Se Romeo fosse stato milanese

Però, cerchiamo di stanarlo, magari se Alfredo Romeo fosse stato un imprenditore milanese, la sua immagine sarebbe stata diversa. Qui Velardi si scalda: «Romeo, adesso, è solo l’arma per commettere un omicidio politico. Poi, magari, nelle intercettazioni l’imprenditore milanese non parla in dialetto oppure ha l’abito grisaglia invece che quelle camicie dal collo largo col foulard, ma credo che cambi poco. De Laurentiis ha avuto un’uscita populistica. Poi, chi più di lui conosce gli imprenditori napoletani? Preferiscono costruirsi rapporti personali con i media che contano invece di rischiare nella costruzione di un giornale che comporterebbe non pochi rischi d’impresa. Come del resto anche la storia del Napolista testimonia».

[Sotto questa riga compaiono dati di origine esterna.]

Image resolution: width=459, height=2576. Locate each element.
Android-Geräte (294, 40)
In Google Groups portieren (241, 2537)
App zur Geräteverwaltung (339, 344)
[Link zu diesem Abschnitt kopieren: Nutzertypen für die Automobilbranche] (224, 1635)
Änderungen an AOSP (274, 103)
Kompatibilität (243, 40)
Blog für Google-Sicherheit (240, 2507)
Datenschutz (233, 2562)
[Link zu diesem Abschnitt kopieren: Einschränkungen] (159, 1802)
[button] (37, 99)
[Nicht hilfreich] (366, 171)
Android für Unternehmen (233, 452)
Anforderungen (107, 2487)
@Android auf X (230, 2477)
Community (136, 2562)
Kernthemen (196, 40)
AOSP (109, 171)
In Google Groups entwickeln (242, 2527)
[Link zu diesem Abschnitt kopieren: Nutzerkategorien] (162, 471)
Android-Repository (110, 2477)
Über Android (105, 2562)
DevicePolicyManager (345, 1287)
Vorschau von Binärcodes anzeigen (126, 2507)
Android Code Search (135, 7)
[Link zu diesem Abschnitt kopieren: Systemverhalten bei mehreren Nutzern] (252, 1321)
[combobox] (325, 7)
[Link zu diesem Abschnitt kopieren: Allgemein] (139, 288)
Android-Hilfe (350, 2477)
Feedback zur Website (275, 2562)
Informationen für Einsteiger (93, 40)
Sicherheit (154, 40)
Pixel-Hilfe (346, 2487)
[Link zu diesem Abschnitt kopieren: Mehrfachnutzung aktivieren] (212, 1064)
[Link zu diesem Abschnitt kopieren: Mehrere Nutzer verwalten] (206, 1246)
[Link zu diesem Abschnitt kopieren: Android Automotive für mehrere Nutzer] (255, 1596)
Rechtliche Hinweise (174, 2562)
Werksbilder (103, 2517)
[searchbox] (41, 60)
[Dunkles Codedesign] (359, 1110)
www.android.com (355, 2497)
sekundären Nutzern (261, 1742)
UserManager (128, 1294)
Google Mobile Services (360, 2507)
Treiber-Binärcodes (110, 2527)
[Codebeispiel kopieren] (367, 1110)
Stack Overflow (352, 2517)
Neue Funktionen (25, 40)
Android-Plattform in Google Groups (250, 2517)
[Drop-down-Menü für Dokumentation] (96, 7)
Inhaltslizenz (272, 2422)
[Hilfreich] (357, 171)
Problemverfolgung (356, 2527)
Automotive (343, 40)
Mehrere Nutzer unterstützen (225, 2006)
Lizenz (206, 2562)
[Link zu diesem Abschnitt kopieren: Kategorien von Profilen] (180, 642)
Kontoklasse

Sorridiamo. E Velardi prosegue: «Altrimenti, e torniamo a bomba, non ci sarebbero il papponismo né la critica a un’impresa che funziona. È un discorso ampio. Dico l’ultima cosa. Tutti voi siete impazziti per lo spettacolo dell’altra sera, il San Paolo pieno e tutta la retorica conseguente. La verità, però, è che non era affatto uno spettacolo allegro. Il San Paolo, ma anche altri stadi italiani, sono grigi, cupi, tetri, non ci sono colori. Nulla che invogli alla partecipazione di un evento spettacolare. Il punto è lo stadio di proprietà, fondamentale per il definitivo salto di qualità, per provare realmente a vincere. Anche a livello comunicativo lo stadio è importante, curato, con una coreografia televisiva. Perché oggi il calcio si diffonde attraverso la tv. In questo, il calcio italiano è arretrato come del resto lo è il Paese. Eppure a Napoli da giorni impera la retorica del San Paolo. Come quella di un grandissimo primo tempo, senza nessuno che alzi il dito e dica: “scusate, ma forse si poteva fare qualcosa di più rispetto a prendere due gol su calcio d’angolo?”. Ma qui entriamo in un campo realmente minato. Fermiamoci».